Format the stretch of entries from the line containing "Click the Multicolor color value label" through the line containing "Looking at the screenshot, I should [x=921, y=47]." as a Markdown table with the columns Row and Line, omitting blank lines.

A series of entries
####################
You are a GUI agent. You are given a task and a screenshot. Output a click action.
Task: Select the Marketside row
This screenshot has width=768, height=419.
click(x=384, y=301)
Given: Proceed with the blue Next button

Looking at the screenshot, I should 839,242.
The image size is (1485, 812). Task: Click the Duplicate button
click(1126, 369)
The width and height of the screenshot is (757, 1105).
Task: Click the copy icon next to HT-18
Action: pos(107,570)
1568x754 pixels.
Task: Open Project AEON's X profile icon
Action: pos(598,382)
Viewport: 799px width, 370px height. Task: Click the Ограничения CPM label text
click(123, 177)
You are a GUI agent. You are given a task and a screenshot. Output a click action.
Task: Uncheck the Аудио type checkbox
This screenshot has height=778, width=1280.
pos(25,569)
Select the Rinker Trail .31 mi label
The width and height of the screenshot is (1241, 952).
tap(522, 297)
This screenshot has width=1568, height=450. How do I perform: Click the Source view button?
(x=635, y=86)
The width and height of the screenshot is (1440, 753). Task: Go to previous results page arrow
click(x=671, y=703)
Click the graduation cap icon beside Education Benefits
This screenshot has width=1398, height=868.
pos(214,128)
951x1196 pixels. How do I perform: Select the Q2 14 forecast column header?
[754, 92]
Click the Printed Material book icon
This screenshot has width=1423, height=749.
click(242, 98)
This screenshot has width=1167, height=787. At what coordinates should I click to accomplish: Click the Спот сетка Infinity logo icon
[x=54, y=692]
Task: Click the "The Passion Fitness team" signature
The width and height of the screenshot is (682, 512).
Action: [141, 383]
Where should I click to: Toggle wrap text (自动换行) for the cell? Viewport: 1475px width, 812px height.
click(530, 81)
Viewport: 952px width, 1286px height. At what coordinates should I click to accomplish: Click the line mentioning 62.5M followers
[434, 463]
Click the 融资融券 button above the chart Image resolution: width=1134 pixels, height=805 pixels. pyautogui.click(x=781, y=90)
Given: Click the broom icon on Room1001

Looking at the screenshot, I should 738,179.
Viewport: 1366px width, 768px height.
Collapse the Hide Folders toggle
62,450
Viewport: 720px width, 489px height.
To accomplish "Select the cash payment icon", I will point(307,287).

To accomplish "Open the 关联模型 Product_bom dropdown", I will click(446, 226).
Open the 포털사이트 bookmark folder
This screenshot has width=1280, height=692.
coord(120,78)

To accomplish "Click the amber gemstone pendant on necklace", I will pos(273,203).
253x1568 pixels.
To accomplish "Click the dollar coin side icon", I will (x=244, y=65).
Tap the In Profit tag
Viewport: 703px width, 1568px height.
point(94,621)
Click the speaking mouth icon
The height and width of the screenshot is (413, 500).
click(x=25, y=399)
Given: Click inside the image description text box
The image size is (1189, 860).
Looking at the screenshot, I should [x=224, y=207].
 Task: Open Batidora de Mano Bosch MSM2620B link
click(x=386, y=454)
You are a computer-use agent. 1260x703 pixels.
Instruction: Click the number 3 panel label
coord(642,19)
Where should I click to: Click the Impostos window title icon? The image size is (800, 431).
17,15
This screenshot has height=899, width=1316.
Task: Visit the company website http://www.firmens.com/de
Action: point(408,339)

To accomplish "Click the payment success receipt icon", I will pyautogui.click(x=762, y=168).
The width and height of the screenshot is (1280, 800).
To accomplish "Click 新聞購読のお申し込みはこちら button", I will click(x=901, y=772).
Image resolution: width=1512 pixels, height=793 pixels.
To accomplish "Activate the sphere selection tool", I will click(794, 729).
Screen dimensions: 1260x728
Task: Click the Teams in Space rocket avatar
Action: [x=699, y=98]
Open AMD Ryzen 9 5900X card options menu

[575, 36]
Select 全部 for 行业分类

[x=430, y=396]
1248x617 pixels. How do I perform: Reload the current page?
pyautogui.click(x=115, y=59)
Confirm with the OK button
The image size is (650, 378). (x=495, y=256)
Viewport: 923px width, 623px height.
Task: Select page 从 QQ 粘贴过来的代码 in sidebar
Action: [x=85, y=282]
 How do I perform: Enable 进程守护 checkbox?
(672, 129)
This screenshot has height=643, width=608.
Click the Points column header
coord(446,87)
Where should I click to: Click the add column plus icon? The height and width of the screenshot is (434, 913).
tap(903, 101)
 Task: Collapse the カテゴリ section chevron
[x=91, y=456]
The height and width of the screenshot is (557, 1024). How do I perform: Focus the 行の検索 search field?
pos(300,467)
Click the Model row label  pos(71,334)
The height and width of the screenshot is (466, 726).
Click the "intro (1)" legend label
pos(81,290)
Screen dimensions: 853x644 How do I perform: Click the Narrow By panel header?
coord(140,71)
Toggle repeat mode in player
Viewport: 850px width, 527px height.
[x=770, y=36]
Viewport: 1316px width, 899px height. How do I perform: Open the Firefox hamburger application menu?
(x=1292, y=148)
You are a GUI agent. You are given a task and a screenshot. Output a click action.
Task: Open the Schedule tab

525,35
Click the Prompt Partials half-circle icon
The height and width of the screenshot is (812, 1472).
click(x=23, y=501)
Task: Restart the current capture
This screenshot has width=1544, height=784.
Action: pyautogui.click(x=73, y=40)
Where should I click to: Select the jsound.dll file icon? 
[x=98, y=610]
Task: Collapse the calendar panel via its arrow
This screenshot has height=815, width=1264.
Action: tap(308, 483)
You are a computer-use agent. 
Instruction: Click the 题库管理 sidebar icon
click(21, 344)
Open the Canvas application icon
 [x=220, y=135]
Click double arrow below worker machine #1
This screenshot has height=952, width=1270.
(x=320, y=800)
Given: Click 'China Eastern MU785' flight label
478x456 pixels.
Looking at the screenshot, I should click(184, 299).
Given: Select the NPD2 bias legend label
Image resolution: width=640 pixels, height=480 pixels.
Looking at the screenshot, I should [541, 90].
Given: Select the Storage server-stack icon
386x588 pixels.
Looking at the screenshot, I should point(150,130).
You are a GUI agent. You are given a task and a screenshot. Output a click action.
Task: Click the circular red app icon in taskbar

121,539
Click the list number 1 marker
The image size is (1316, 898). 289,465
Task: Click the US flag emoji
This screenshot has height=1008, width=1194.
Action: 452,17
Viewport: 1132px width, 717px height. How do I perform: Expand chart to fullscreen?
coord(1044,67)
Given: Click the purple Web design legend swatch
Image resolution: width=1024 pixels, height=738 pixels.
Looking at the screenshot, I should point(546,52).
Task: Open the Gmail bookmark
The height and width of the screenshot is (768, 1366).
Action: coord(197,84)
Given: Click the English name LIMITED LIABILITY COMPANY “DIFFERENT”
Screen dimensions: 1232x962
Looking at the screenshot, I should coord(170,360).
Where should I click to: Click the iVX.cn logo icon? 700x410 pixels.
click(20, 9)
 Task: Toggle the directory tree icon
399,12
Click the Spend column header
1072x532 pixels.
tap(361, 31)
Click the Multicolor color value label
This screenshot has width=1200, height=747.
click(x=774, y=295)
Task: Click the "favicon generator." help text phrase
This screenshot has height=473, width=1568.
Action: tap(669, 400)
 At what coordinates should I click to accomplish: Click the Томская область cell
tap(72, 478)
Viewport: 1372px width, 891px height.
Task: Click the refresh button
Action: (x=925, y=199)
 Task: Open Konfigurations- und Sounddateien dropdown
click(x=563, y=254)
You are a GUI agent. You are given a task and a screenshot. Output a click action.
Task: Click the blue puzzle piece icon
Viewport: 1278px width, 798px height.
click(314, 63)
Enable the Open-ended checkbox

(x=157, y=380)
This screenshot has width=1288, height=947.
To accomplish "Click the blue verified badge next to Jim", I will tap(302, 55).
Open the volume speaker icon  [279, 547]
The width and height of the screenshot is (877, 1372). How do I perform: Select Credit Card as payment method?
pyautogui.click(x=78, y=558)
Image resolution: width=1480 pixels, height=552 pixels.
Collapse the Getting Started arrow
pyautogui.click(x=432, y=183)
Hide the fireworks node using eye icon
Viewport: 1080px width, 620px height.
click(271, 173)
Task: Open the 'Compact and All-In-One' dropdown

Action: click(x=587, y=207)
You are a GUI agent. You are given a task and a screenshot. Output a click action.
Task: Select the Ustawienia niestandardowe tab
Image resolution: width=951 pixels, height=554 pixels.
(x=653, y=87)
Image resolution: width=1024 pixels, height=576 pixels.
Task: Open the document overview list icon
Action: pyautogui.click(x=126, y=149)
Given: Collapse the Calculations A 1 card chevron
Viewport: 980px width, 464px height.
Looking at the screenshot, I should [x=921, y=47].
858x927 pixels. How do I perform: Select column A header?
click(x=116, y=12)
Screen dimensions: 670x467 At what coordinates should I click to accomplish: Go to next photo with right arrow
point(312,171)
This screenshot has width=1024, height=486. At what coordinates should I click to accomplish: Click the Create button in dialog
####################
• _Complete answer_:
| Row | Line |
|---|---|
| 1 | Click the Multicolor color value label |
| 2 | This screenshot has width=1200, height=747. |
| 3 | click(x=774, y=295) |
| 4 | Task: Click the "favicon generator." help text phrase |
| 5 | This screenshot has height=473, width=1568. |
| 6 | Action: tap(669, 400) |
| 7 |  At what coordinates should I click to accomplish: Click the Томская область cell |
| 8 | tap(72, 478) |
| 9 | Viewport: 1372px width, 891px height. |
| 10 | Task: Click the refresh button |
| 11 | Action: (x=925, y=199) |
| 12 |  Task: Open Konfigurations- und Sounddateien dropdown |
| 13 | click(x=563, y=254) |
| 14 | You are a GUI agent. You are given a task and a screenshot. Output a click action. |
| 15 | Task: Click the blue puzzle piece icon |
| 16 | Viewport: 1278px width, 798px height. |
| 17 | click(314, 63) |
| 18 | Enable the Open-ended checkbox |
| 19 | (x=157, y=380) |
| 20 | This screenshot has width=1288, height=947. |
| 21 | To accomplish "Click the blue verified badge next to Jim", I will tap(302, 55). |
| 22 | Open the volume speaker icon  [279, 547] |
| 23 | The width and height of the screenshot is (877, 1372). How do I perform: Select Credit Card as payment method? |
| 24 | pyautogui.click(x=78, y=558) |
| 25 | Image resolution: width=1480 pixels, height=552 pixels. |
| 26 | Collapse the Getting Started arrow |
| 27 | pyautogui.click(x=432, y=183) |
| 28 | Hide the fireworks node using eye icon |
| 29 | Viewport: 1080px width, 620px height. |
| 30 | click(271, 173) |
| 31 | Task: Open the 'Compact and All-In-One' dropdown |
| 32 | Action: click(x=587, y=207) |
| 33 | You are a GUI agent. You are given a task and a screenshot. Output a click action. |
| 34 | Task: Select the Ustawienia niestandardowe tab |
| 35 | Image resolution: width=951 pixels, height=554 pixels. |
| 36 | (x=653, y=87) |
| 37 | Image resolution: width=1024 pixels, height=576 pixels. |
| 38 | Task: Open the document overview list icon |
| 39 | Action: pyautogui.click(x=126, y=149) |
| 40 | Given: Collapse the Calculations A 1 card chevron |
| 41 | Viewport: 980px width, 464px height. |
| 42 | Looking at the screenshot, I should [x=921, y=47]. |